__Extracted material__.
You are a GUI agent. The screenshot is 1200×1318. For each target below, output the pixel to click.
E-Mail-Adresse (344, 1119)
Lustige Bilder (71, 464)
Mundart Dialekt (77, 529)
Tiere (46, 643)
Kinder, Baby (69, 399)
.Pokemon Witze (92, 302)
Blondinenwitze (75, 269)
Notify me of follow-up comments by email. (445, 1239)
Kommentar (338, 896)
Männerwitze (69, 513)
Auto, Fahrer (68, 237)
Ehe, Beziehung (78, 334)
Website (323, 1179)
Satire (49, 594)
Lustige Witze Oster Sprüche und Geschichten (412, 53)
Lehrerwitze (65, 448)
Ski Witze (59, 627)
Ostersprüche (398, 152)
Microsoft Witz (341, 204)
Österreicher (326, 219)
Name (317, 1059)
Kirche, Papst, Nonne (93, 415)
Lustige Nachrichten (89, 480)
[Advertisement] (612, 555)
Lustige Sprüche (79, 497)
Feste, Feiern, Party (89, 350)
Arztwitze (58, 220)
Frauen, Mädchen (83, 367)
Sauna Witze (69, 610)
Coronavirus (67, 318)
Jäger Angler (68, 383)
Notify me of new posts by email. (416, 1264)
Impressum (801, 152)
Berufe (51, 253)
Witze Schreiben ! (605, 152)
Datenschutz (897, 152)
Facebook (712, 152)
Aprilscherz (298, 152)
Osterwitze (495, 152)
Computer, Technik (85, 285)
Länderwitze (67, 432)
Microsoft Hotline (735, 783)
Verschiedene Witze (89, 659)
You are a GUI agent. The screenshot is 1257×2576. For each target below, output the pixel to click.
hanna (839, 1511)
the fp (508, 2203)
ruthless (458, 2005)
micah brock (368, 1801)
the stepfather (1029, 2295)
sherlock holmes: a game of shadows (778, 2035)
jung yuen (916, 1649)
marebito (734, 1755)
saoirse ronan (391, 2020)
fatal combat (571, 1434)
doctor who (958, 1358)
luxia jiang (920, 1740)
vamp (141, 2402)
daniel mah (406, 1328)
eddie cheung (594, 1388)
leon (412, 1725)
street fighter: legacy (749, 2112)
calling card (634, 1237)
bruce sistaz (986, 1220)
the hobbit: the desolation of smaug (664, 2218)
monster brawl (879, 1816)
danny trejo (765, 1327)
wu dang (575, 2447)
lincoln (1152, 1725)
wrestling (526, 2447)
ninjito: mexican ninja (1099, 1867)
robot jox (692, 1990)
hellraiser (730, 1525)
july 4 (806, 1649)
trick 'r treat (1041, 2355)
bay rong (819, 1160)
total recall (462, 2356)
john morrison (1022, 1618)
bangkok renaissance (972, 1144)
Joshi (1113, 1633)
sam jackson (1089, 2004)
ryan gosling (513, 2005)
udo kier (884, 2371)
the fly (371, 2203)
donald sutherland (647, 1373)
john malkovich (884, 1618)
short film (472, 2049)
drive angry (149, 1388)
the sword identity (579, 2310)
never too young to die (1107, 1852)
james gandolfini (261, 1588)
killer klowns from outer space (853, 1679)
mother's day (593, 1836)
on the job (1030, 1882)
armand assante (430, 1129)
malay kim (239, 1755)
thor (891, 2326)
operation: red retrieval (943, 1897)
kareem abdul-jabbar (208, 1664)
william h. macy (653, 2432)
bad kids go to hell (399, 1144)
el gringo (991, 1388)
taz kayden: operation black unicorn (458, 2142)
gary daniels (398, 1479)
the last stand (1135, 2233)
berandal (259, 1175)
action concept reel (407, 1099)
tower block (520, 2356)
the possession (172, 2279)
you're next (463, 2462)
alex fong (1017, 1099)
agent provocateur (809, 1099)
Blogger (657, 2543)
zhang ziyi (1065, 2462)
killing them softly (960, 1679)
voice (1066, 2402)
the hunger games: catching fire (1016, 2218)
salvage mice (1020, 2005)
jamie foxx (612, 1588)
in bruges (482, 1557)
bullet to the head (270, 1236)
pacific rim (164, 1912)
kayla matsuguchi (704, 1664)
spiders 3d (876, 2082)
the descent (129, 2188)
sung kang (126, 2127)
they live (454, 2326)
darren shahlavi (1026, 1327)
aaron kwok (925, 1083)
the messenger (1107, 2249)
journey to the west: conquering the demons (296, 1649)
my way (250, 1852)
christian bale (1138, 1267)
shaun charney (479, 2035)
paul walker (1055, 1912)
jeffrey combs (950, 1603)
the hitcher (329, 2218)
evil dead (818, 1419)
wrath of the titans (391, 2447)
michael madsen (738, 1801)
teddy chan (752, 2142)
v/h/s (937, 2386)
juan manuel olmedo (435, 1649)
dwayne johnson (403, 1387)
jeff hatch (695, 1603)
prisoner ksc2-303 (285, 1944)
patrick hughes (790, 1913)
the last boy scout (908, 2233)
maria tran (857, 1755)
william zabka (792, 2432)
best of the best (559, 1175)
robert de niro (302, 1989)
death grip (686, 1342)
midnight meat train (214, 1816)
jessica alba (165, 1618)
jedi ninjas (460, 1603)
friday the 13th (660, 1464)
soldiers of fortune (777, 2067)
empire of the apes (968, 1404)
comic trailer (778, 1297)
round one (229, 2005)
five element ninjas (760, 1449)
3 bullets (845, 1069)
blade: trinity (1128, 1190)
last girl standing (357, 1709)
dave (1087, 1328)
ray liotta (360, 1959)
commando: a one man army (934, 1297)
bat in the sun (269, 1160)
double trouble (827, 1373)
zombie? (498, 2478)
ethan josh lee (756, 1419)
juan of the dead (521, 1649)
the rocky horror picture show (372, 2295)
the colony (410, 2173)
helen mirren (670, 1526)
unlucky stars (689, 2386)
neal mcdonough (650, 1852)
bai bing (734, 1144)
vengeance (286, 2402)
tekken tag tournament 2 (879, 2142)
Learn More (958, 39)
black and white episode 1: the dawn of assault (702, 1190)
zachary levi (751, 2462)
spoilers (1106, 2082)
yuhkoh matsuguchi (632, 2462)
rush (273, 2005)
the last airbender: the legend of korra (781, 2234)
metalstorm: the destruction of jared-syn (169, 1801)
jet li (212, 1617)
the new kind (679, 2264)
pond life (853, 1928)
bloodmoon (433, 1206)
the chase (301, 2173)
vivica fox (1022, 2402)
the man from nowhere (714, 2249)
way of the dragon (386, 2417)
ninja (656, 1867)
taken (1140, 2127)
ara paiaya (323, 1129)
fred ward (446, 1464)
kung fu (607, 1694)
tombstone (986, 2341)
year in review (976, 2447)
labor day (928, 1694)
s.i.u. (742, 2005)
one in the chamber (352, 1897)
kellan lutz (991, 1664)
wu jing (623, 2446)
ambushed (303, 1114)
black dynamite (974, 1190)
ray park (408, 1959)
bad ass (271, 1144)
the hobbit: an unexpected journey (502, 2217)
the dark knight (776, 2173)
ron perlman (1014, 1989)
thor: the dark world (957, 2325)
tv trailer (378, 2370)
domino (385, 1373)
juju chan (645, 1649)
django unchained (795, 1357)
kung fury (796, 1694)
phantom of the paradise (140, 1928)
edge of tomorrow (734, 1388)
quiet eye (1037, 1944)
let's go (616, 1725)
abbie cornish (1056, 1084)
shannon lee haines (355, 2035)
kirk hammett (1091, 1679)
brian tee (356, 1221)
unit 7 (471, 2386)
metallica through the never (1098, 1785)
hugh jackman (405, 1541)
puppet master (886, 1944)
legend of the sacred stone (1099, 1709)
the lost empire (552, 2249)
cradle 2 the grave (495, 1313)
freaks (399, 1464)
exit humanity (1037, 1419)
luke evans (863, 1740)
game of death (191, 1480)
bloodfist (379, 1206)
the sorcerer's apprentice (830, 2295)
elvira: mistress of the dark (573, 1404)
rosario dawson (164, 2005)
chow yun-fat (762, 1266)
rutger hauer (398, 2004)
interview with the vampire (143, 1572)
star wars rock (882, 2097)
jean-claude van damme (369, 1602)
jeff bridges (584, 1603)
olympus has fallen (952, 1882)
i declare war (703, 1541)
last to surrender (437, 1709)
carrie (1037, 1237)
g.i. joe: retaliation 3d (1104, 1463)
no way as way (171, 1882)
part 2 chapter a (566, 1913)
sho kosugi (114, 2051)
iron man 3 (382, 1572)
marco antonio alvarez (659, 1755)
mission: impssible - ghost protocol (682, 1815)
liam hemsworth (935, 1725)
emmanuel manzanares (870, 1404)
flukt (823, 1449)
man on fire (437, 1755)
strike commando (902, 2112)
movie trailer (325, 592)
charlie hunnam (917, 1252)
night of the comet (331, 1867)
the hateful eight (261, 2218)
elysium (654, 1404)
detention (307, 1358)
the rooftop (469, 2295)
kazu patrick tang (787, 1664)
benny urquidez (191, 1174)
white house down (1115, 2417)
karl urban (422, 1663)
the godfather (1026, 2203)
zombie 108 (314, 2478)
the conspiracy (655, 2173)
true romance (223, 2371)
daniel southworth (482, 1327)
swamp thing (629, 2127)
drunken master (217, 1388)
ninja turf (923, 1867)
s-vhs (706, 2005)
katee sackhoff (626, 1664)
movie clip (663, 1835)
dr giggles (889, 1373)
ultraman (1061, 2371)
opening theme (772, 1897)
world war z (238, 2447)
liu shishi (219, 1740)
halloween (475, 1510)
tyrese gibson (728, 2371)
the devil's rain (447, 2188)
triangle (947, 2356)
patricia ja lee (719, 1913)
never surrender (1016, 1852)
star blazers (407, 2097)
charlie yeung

__Exercise__.
Please give an exact copy of the entries above, from the line with "mission: impssible - ghost" down to the line with "the hateful eight (261, 2218)", inclusive, and nothing else.

__Worked solution__.
mission: impssible - ghost protocol (682, 1815)
liam hemsworth (935, 1725)
emmanuel manzanares (870, 1404)
flukt (823, 1449)
man on fire (437, 1755)
strike commando (902, 2112)
movie trailer (325, 592)
charlie hunnam (917, 1252)
night of the comet (331, 1867)
the hateful eight (261, 2218)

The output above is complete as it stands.